A shabby Soviet-era hotel provided housing for the base, and I was staying in the room of an official who had gone on R & R. There was nothing to read except a Bible, his collection of videos held no interest and when I switched on the flat-screen TV there was a commercial on CNN promising coverage of the World Economic Forum in Davos – which, I assumed, would skirt the issue of Afghanistan. I watched a replay of the Manchester-Arsenal match before turning out the light, and I was on the edge of sleep when it occurred to me that the Taliban might mark the transition of power with a rocket attack. Then I was wide awake.
It was on the advice of a friend in the diplomatic corps that I had picked up the paperback copy of The Magic Mountain before leaving for Afghanistan. On my first trip to Kabul, in May 2011, my friend had looked after me when a problem with my visa threatened to keep me there for a month until it was resolved. He kept me posted on the progress of the Afghan employee who each day went to various ministries on my behalf, often waiting for hours in vain for a signature on a letter granting me permission to leave, and one evening he invited me to attend a special meeting of the embassy book club to hear a counterterrorism expert discuss some of the repercussions of Osama bin Laden’s assassination the week before. The meeting ended with a reminder that copies of the book slated for discussion in two weeks’ time were available for purchase. My friend suggested that I bring a thick book for my next trip: the vagaries of the weather, in what would be the coldest winter in twenty years, made it likely that I would get stuck again.
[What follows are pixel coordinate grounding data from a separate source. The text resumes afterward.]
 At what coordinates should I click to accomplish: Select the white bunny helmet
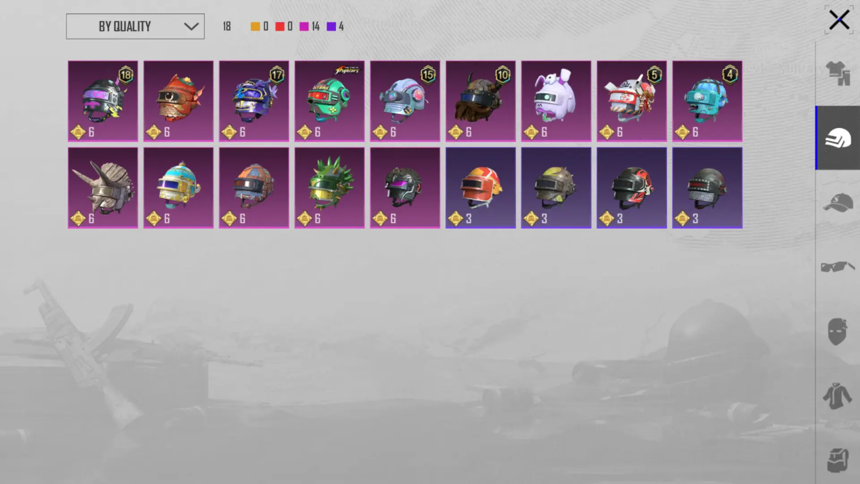click(x=556, y=101)

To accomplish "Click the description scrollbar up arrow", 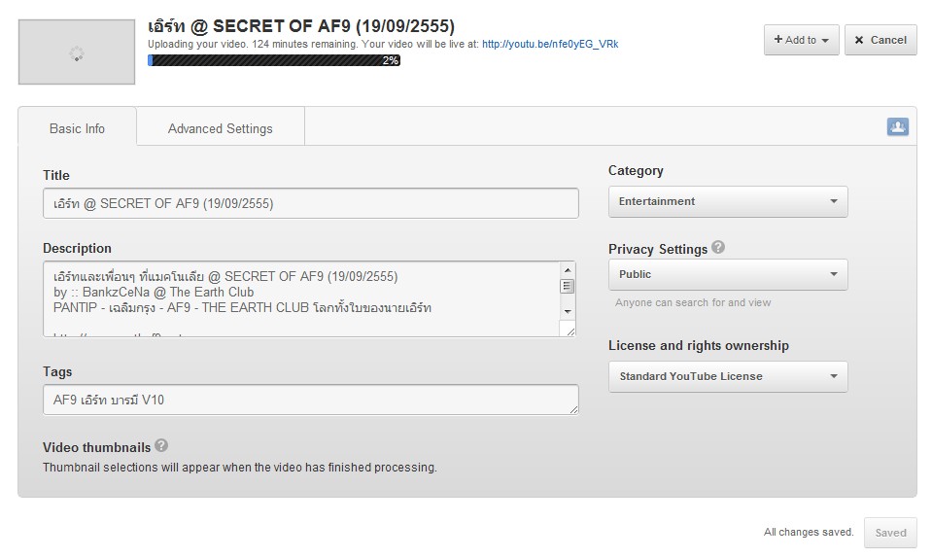I will click(x=568, y=270).
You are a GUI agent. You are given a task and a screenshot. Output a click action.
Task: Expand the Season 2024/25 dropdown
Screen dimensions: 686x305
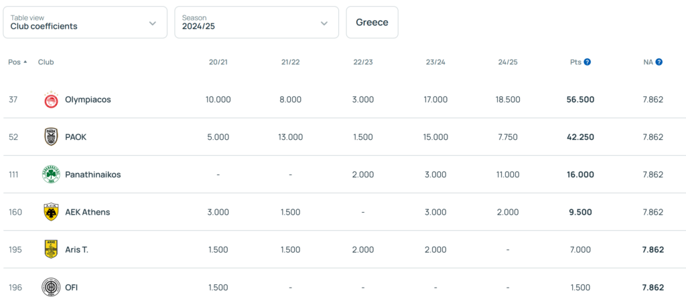pos(255,23)
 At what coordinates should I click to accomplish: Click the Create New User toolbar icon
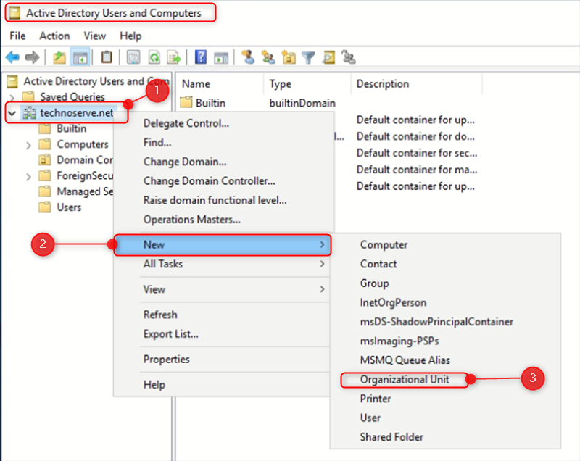pos(249,57)
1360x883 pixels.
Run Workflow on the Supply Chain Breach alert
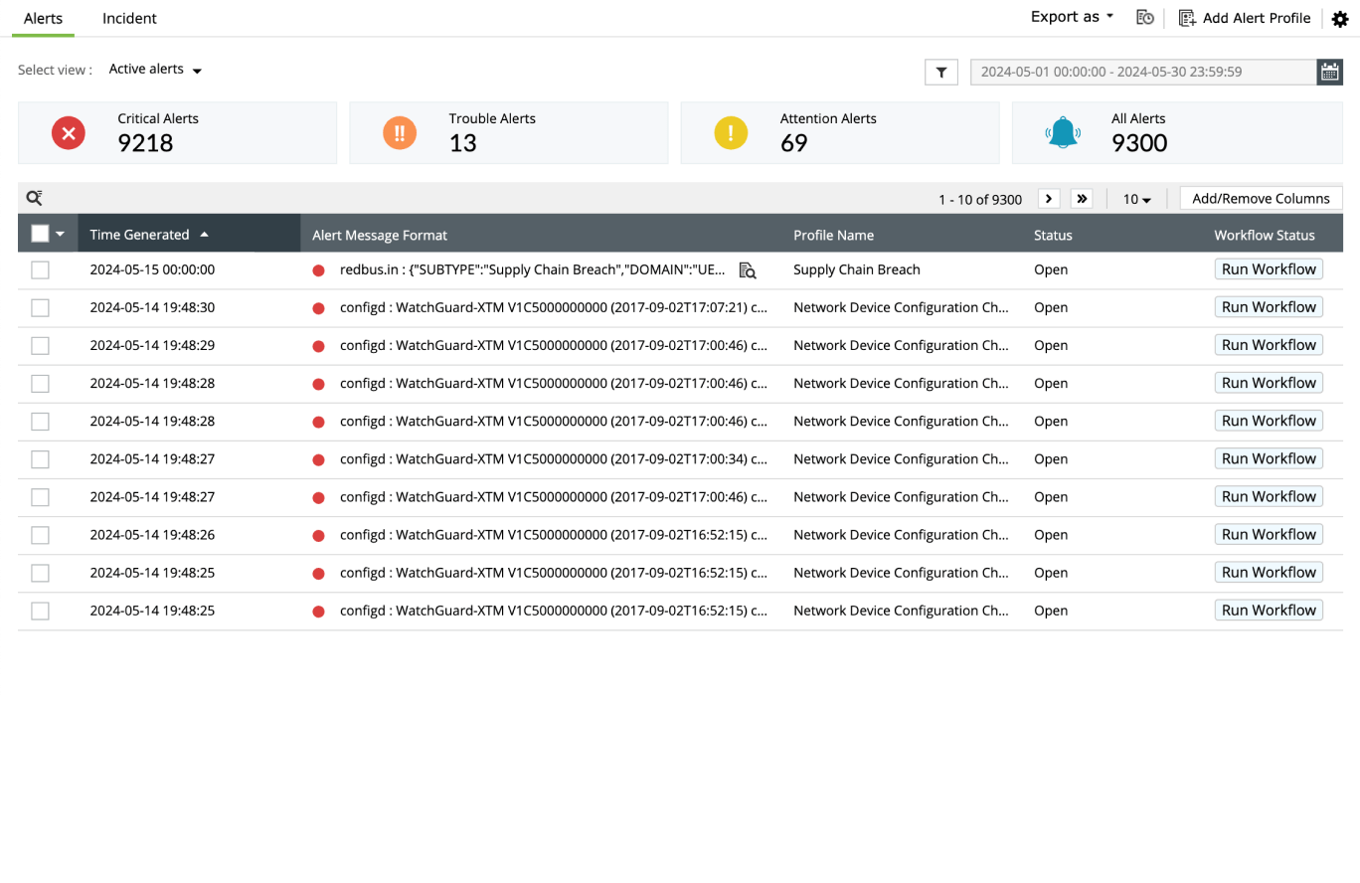[x=1269, y=268]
But the sun was shining the next morning when my host escorted me to a patch of gravel to join some soldiers waiting for a helicopter to take them to the airbase down the road (a two-minute flight: to drive there would require a convoy). There he met a friend from what he called a ‘kinetic unit’, who had seen a lot of action in Kunar. The soldier complained about the amount of money being wasted on the Afghans. You can’t train them to walk a block, he said. The lawyer argued that things had gotten better – the fighting had mostly stopped in Jalalabad – and then he drew my attention to the mountains dividing Afghanistan from Pakistan, in the direction of Tora Bora, where Osama bin Laden had made his escape nearly a decade before. Soon a helicopter arrived to ferry us across.
Jalalabad from the air looked peaceful; the same was true of the mountains through which a plane leased by the embassy took me back to the airbase in Kabul, where there was still snow on the ground. One of the contractors who had flown with me the day before was waiting outside a building, stamping his feet to keep warm. His face lit up when he saw me.
‘Hey,’ he said. ‘You left your book on the helicopter.’
‘Do you still have it?’ I said.
He opened the door to an office and called to the man inside. ‘Give me the book, the one on the shelf. It’s big.’
Photograph courtesy of isafmedia.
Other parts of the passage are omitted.